SOURCE TEXT:
-- begin --

As preliminary requirements for the entry of injunctive relief the court must have jurisdiction over both the person of the defendant and of the subject matter. Venue must, of course, also be proper. These considerations, basically matters of civil procedure, are given little attention here. In addition, injunctions against numerous types of activity are specifically allowed by statute. This article consider only general injunctive relief, otherwise unspecified by code. However, unless otherwise specified by specific statute, the factors relevant to the entry of general injunctive relief are the same as for conduct specifically proscribed by statute; in general, the only difference is that the complained of conduct is established by statute to be objectionable and, thus, properly subject to injunctive relief.

Provisional relief is generally governed by the provisions of the Code of Civil Procedure. However, if a prohibition of injunctive relief in a class of cases is stated in the Civil Code, the Civil Code governs. Permanent injunctions are governed by the Civil Code. While this may seem, and in some rare cases is, confusing, the statutes are very similar. In gist, far more types of conduct may be stayed pending full litigation than may be enjoined permanently. However, Civil Code section 3368 authorizes permanent injunctive relief "prohibiting a party from doing that which ought not to be done" and, thus, expands what would otherwise be the bounds of Civil Code section 3422 to the general grant of equity jurisdiction under the California Constitution.

Injunction is such a powerful remedy that bonds (financial undertakings) are almost always required before the order becomes effective. In certain rare instances
"Injunction is such a powerful remedy that bonds (financial undertakings) are almost always required before the order becomes effective."
a trial court has the discretion to waive this requirement. Of course, if a party seeks and obtains multiple injunctive orders (e.g., a temporary restraining order, followed by a preliminary injunction, followed by a permanent injunction) multiple bonds are required. Bond are posted to compensate the enjoined party for damages or losses caused by the injunction should it later appear that the moving party was not entitled to an injunction. However, no matter how severe the actual damage or loss, the party damaged by the improper issuance of such relief may collect only from the bond.

Despite the relatively thorough codification of injunctive principles, a court in equity is always possessed of substantial discretion as to whether to grant or withhold this "extraordinary" remedy. A court makes its determination by weighing the equitable factors favoring the issuance of
"Despite the relatively thorough codification of injunctive principles, a court in equity is always possessed of substantial discretion as to whether to grant or withhold this 'extraordinary' remedy."
the requested injunction with those militating against such an order. Since the court approaches each matter with this balancing process foremost, it is difficult to state firm rules as to when injunctive relief will be granted and when it will be denied; however, in addition to the statutory enumeration of factors to be addressed, it is possible to state, in general, the type of factors weighed by the court. The analysis of these factors is always addressed to the sound discretion of the trial court.

The "Likelihood of Success" and "Balance of Hardship" factors are generally considered to be the central elements in any analysis of whether to grant provisional injunctive relief while the existence of "Inadequacy of Legal Remedy" and "'Irreparable' Injury" factors predominate in the analysis of whether a permanent injunction is appropriate.

-- end --

DATASET ROWS:
-- begin --

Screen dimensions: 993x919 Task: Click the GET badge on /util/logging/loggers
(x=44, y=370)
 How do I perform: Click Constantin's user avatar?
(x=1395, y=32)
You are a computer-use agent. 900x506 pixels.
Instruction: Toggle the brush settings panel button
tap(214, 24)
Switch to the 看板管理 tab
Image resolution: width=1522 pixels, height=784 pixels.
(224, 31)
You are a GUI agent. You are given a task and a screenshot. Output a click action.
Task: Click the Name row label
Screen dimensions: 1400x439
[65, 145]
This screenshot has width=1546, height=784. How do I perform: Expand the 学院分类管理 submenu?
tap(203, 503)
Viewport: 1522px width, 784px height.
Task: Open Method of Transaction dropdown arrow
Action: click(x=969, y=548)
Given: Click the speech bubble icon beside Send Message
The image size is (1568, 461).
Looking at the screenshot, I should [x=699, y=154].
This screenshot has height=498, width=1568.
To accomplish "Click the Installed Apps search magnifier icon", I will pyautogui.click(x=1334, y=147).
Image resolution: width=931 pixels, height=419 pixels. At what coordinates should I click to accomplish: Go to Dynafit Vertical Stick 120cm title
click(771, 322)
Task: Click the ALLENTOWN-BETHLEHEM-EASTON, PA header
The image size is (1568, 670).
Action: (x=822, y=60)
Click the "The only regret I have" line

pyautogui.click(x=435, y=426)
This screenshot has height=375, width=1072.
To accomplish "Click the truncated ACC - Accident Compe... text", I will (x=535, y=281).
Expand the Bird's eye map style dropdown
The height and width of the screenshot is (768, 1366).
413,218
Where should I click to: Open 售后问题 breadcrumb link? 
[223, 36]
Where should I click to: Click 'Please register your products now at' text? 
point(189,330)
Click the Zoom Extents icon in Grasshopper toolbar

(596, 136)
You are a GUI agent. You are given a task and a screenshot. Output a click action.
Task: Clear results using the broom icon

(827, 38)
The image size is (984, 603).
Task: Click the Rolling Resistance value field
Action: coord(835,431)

-- end --

WRITTEN INSTRUCTION:
Retype the passage on injunctive relief word for word, everything from "Provisional relief is" down to "the California Constitution.".

EXERCISE ANSWER:
Provisional relief is generally governed by the provisions of the Code of Civil Procedure. However, if a prohibition of injunctive relief in a class of cases is stated in the Civil Code, the Civil Code governs. Permanent injunctions are governed by the Civil Code. While this may seem, and in some rare cases is, confusing, the statutes are very similar. In gist, far more types of conduct may be stayed pending full litigation than may be enjoined permanently. However, Civil Code section 3368 authorizes permanent injunctive relief "prohibiting a party from doing that which ought not to be done" and, thus, expands what would otherwise be the bounds of Civil Code section 3422 to the general grant of equity jurisdiction under the California Constitution.